CTC’s world-class Conservatory program provides students with extracurricular classes in acting, directing, playwriting, stagecraft, stage combat, dance, movement & voice. The skills and capacities students acquire in the Conservatory – creative problem-solving, commitment, communication, and professionalism – are fundamental to academic and career success in any pursuit.
For those students who choose to continue their training, our alumni are regularly accepted into the country’s finest university theatre training programs and have gone on to careers on Broadway, in regional theatre, and on film and television as well.
Our Outreach program engages students across the Louisville region, using drama as a tool to better understand themselves and the world around them. Our incredible teachers travel to schools, libraries, and community centers reaching tens of thousands of students each year, many of whom have limited access to arts experiences.
As a natural extension of our comprehensive theatre training work, CTC presents a season of compelling plays chosen to challenge our students, expand their skills, and build life-long friendships. We push our students to rise to the level of the great plays of today and yesterday, including our annual Young American Shakespeare Festival.
CTC offers acting classes for adults looking to explore a new pursuit, sharpen their skills, or rekindle a love of performance.
Studying and making theatre offers an incredible opportunity for growth.

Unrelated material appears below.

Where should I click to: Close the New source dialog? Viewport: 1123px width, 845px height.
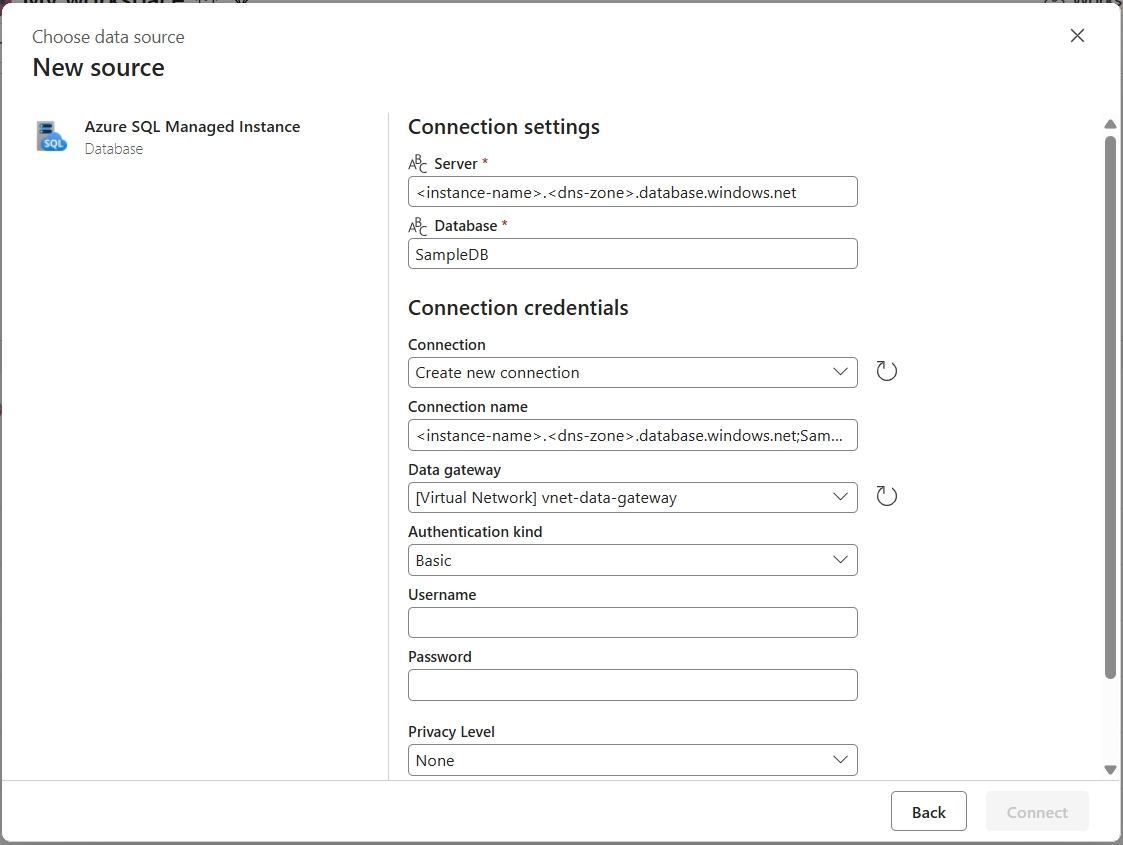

At CTC we endeavor to nurture each student’s journey in a safe, inclusive space where everyone is welcome, everyone can find a mentor, and everyone’s voice is valued.
Nancy Niles Sexton founded Walden Theatre as a conservatory for young people with a serious interest in theatre studies. Nancy was regarded by her peers as one of the finest theatre instructors in the United States. In her tenure as Producing Director, she founded the first Shakespeare Festival by and for young people as well as the Young Playwrights Program. Nancy firmly believed that the benefits of theatre education come from the discipline and rigor of artistic training and practice of the craft. Over the past nearly 50 years, Walden Theatre has become a deeply respected name in the Louisville arts community.
With hundreds of plays produced and thousands of alumni, we continue to achieve the seemingly impossible today as we continue Walden’s legacy. That includes becoming the first youth theatre program to perform all of Shakespeare’s plays (a feat accomplished by only a few professional companies around the world). Additionally, the uniquely effective Walden model of training was the subject of a peer-reviewed, academic publication by researchers at George Mason University. A rigorous, six-year study was able to measure and quantify growth in specific 21st century skills like initiative and collaboration among our students.
Notable alumni of Walden are performing on Broadway and in America’s top regional theatres as well as in film and on television. Whether you know it or not, you’ve likely seen our former students at work!
The Blue Apple Players’ long tradition of innovative and inspirational theatre programs began with founders Paul Lenzi and Geraldine Ann Snyder. Their goal was to bring theatre education into the classroom, particularly for students with little or no access to the arts. For countless students across the region, Blue Apple was their introduction to live performance and many adults still remember the important lessons conveyed by those touring shows that came to their school.
Blue Apple Players performed a variety plays and musicals, sparking excitement and a lifelong love of live theatre. Many of the shows were written by Geraldine Ann Snyder and dealt with issues a student audience could be facing in their lives. Topics like depression, bullying, and abuse were dramatized in order to give students an entry point into tough conversations and to show them that they were not alone in their experience.
When Blue Apple Players merged with Walden Theatre in 2015, the name shifted to Blue Apple Outreach. Today, our Outreach programs use drama as a tool to increase emotional literacy and resiliency skills and build bridges among diverse groups in our community. Our Outreach touring productions honor the Blue Apple legacy by bringing professional actors into schools with shows that engage students in a variety of topics like the history of the civil rights movement and STEM-based problem solving.